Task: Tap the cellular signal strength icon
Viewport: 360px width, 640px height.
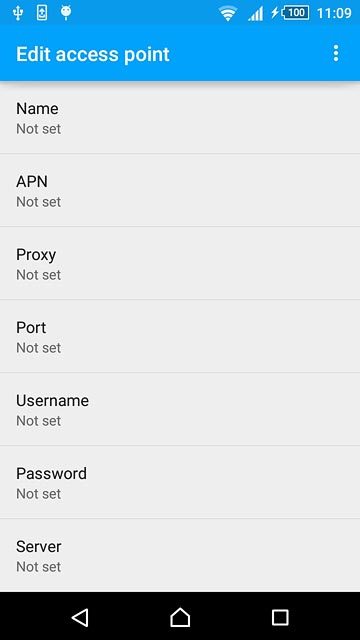Action: [256, 13]
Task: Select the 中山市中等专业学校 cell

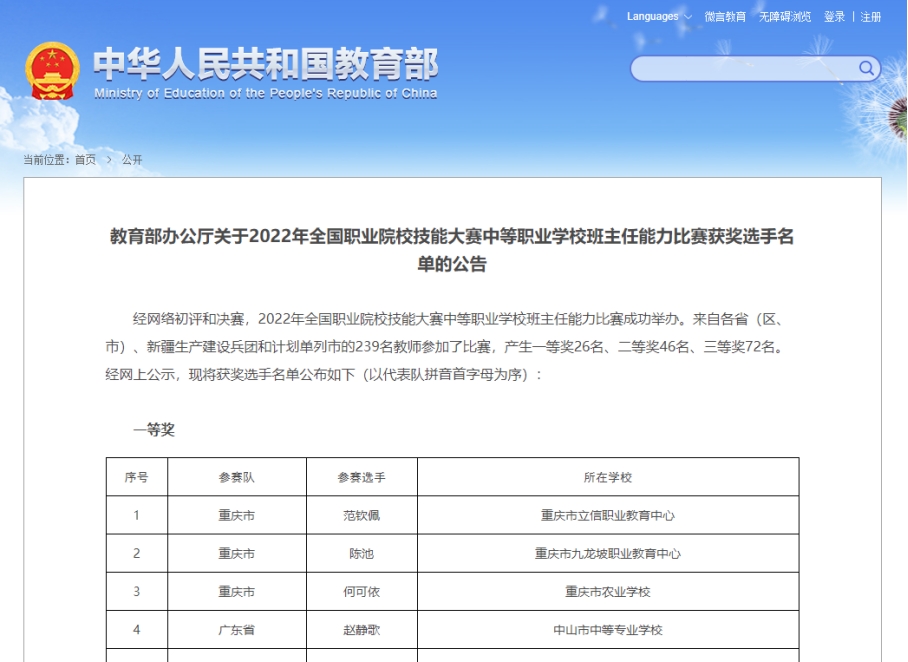Action: coord(608,629)
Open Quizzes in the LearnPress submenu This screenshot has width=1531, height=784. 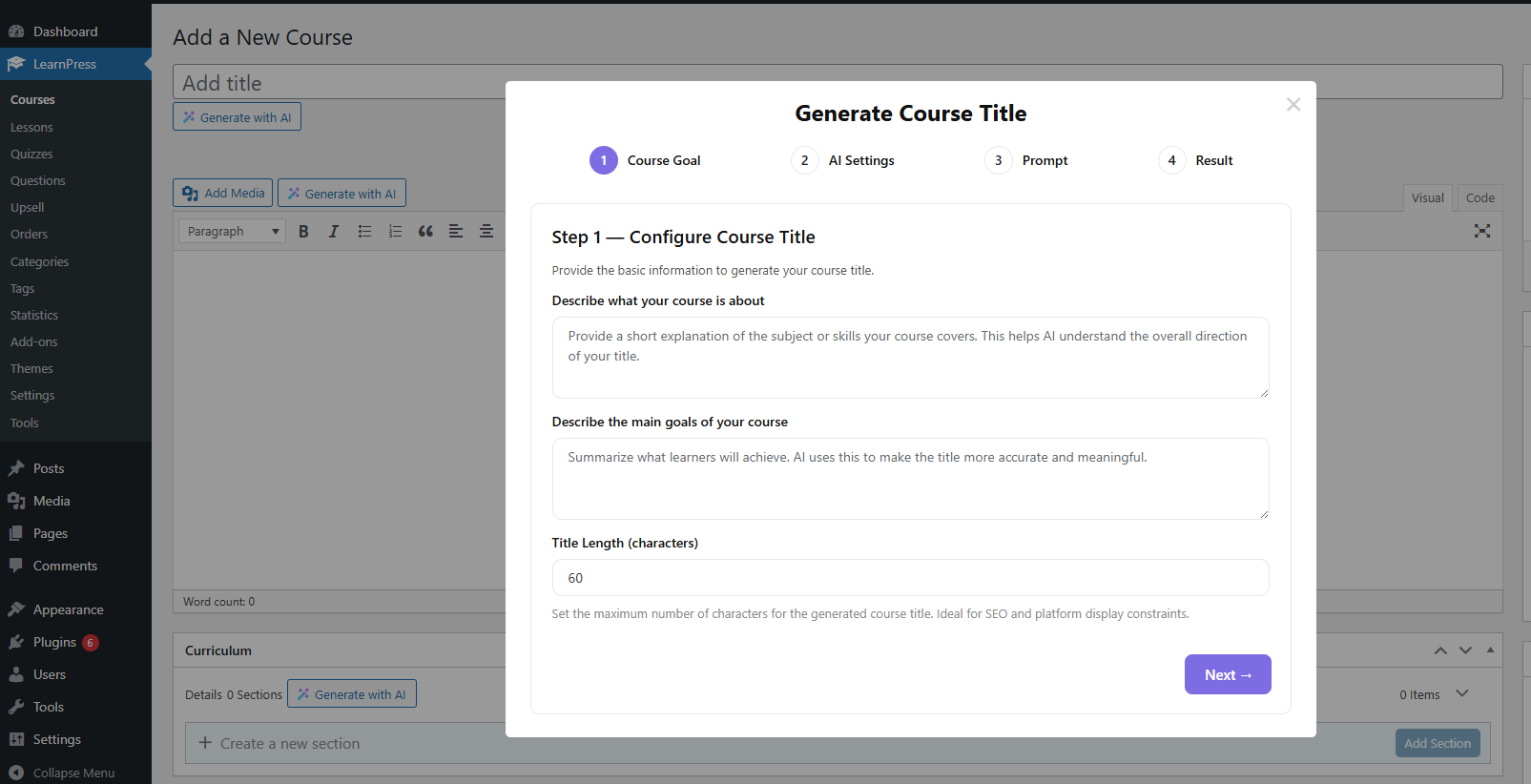pos(31,154)
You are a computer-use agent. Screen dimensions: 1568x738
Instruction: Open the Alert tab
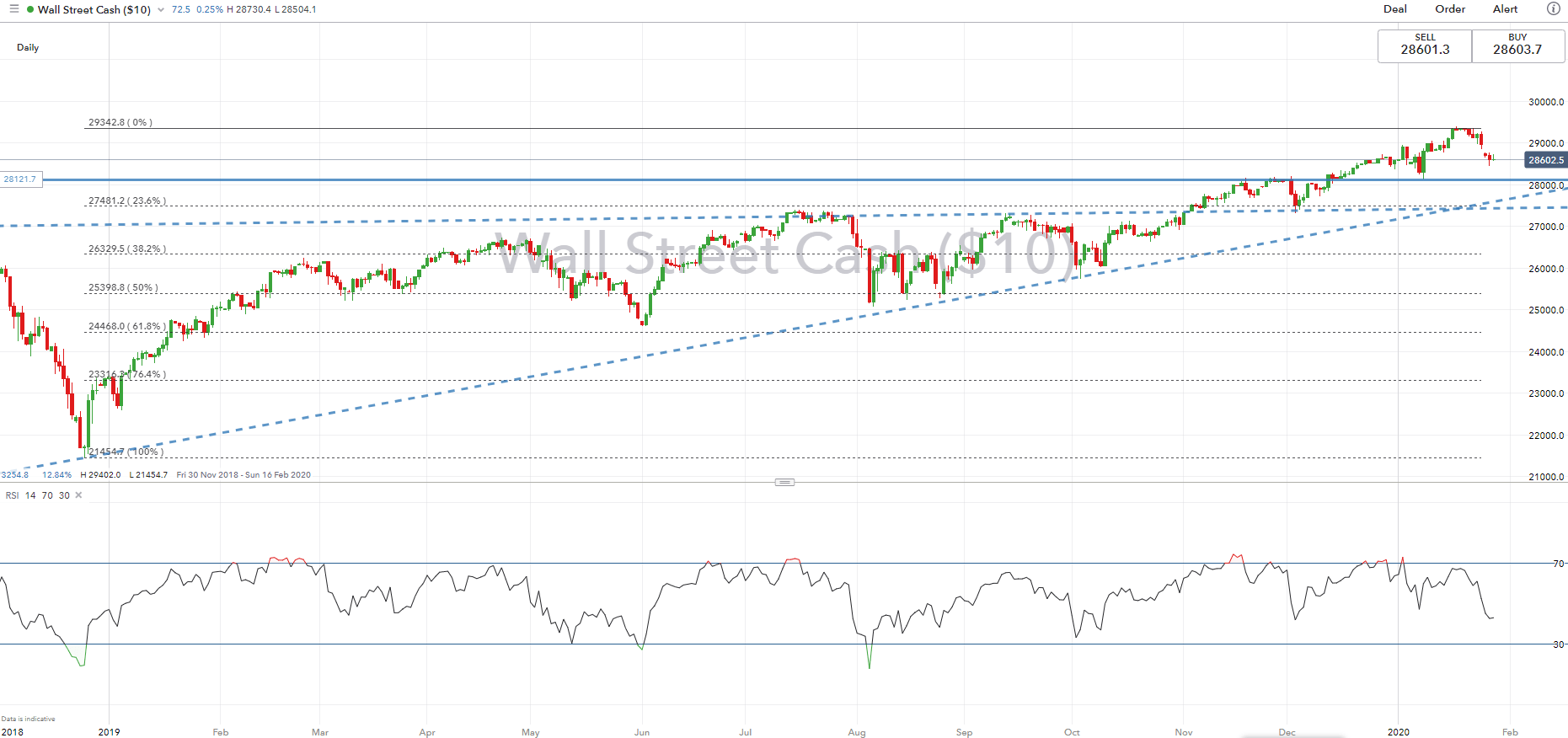tap(1506, 9)
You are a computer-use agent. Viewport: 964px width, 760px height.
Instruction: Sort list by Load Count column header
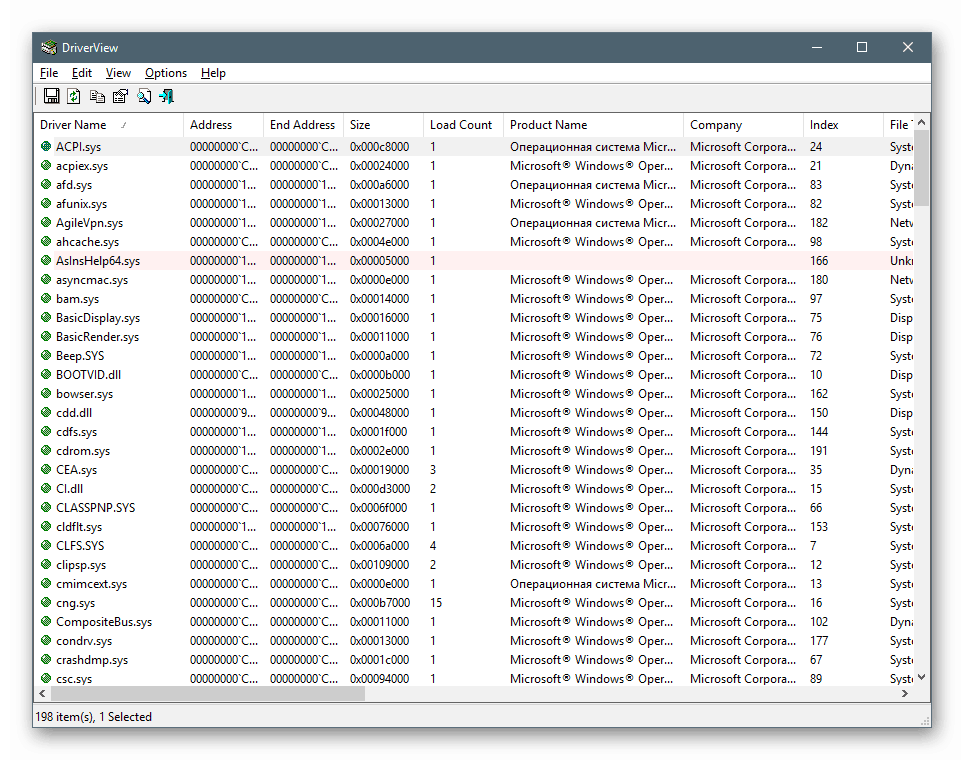click(x=461, y=125)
________________
### [Task description]
Show a copy of each line from the records above in which the string "agent" occurs.

### [Answer to this problem]
You are a computer-use agent. Screen dimensions: 1568x738
You are a computer-use agent. Viewport: 964px width, 760px height.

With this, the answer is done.